Chapitre XXX : Chacun le sien, Partie 2

11 minutes de lecture

Malgré l'immense déception dont le Commandant de la garde m'avait fait part lorsque je lui avais annoncé mon départ, ce dernier m'avait tout de même souhaité de profiter du mieux que je le pouvais de ce voyage momentané. La plupart des artisans et des commerçants avaient voulu m'offrir des présents en gage de leur gratitude. Cette immensité d'offrandes m'avait presque mis la larme à l'œil, bien que j'en refusai la plupart, ne souhaitant pas m'encombrer plus qu'il n’était nécessaire.

 Tandis que nous nous apprêtions, Félicie et moi, à quitter Bourg-en-Or, les locaux entonnèrent une chanson scandant mes louanges... De bandit, j'étais devenue une légende locale. Cependant, ce périple était pour ma part, une promesse faite à Mylteïne que j'allais enfin pouvoir tenir.

 À la demande de ma partenaire de voyage, nous nous rendions à l'endroit où ses compagnons avaient été décimés par la puissance dévastatrice du Dragon. Ainsi, le plateau qui avait accueilli le funeste affrontement fut notre première halte, après une première journée de marche. Pour Félicie, il s'agissait d'un moment délicat, elle prit d'ailleurs le temps de construire plusieurs cairns, puis s'agenouilla devant chacun d'eux, se recueillant à la mémoire de feu ses compagnons de voyage.

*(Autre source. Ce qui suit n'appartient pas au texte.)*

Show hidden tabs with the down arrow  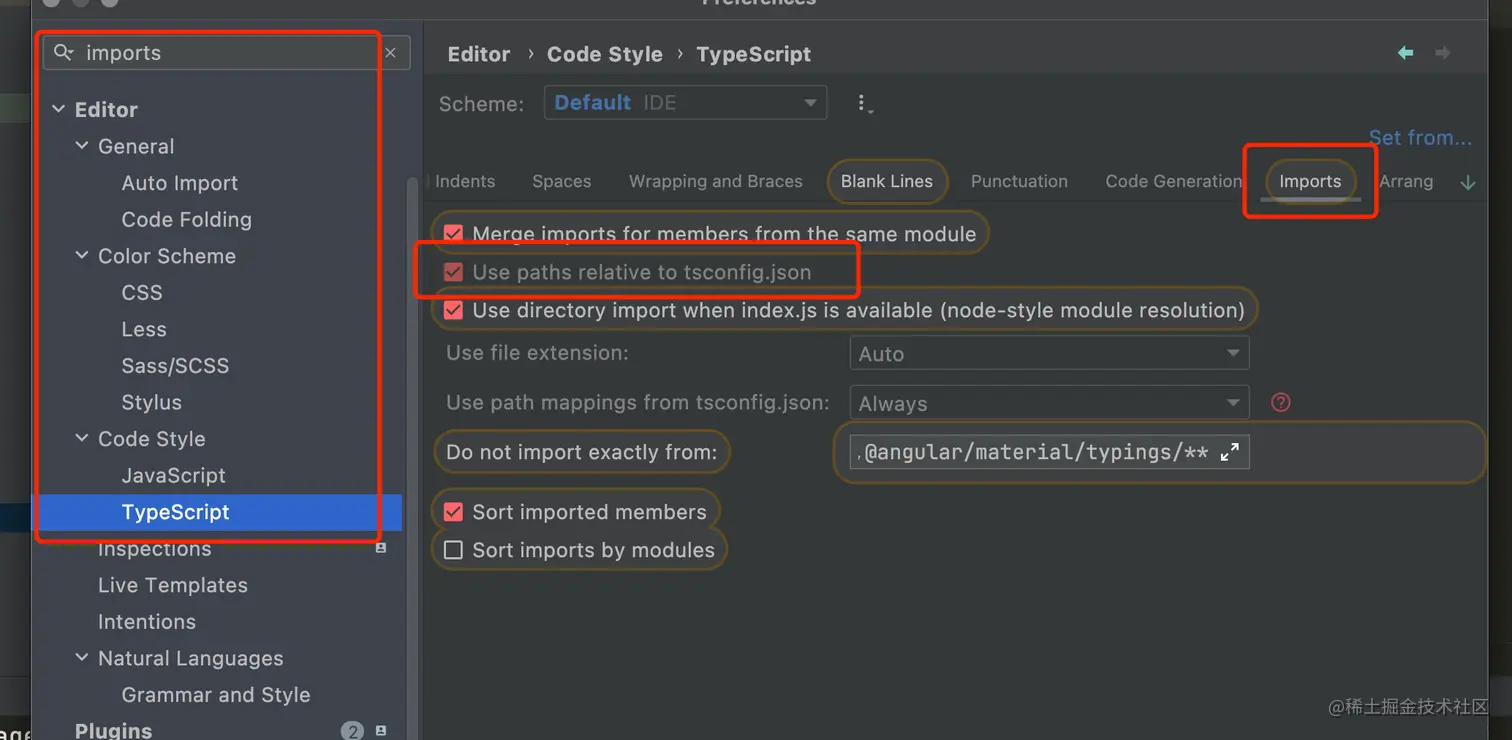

 De mon côté, j'avais l'impression de vivre un rêve, tout en étant éveillée. Je surplombais le ravin, et laissais mes yeux se perdre dans l'immensité qui s'étendait sous mes pieds. Le soleil couchant teintait la roche d'éclats mauves et oranges, tandis qu'à perte de vue se dessinaient les contrées du sud de Mithreïlid. Pour la première fois de ma vie, je découvrais les reliefs et courbes de ce Monde si vaste, je tombais amoureuse de ce silence plein de vie, de couleurs et de formes variées. Je m'asseyais, les jambes dans le vide, savourant cette plénitude reposante, loin de l'animation de la cité, je fermais les yeux et m'emplissais les narines de l'air montagnard dont les senteurs poussiéreuses se mélangeaient avec celles de la sylve qui s'étendait sous mes yeux.

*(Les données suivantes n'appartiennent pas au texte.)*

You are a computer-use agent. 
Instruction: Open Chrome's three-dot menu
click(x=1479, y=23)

 J'étais perdue entre la réalité et mon imagination, les petites pierres et cailloux autour de moi s'agitaient, quelqu'un s'asseyait à côté de moi. Toujours voguant au gré de mes songes, je m'imaginais quelques secondes qu'il s'agissait de Mylteïne, avec qui je m'étais destinée quelques cycles plus tôt à effectuer ce voyage, machinalement, je déposais ma main sur la sienne, et ma tête dans le creux de sa clavicule. Je sentais alors des pointes chevelues qui me chatouillaient le nez, aussi ouvrais-je les yeux. Je tombais nez-à-nez avec la crinière touffue de Félicie, sanglotant silencieusement. Son regard errait dans l'horizon.  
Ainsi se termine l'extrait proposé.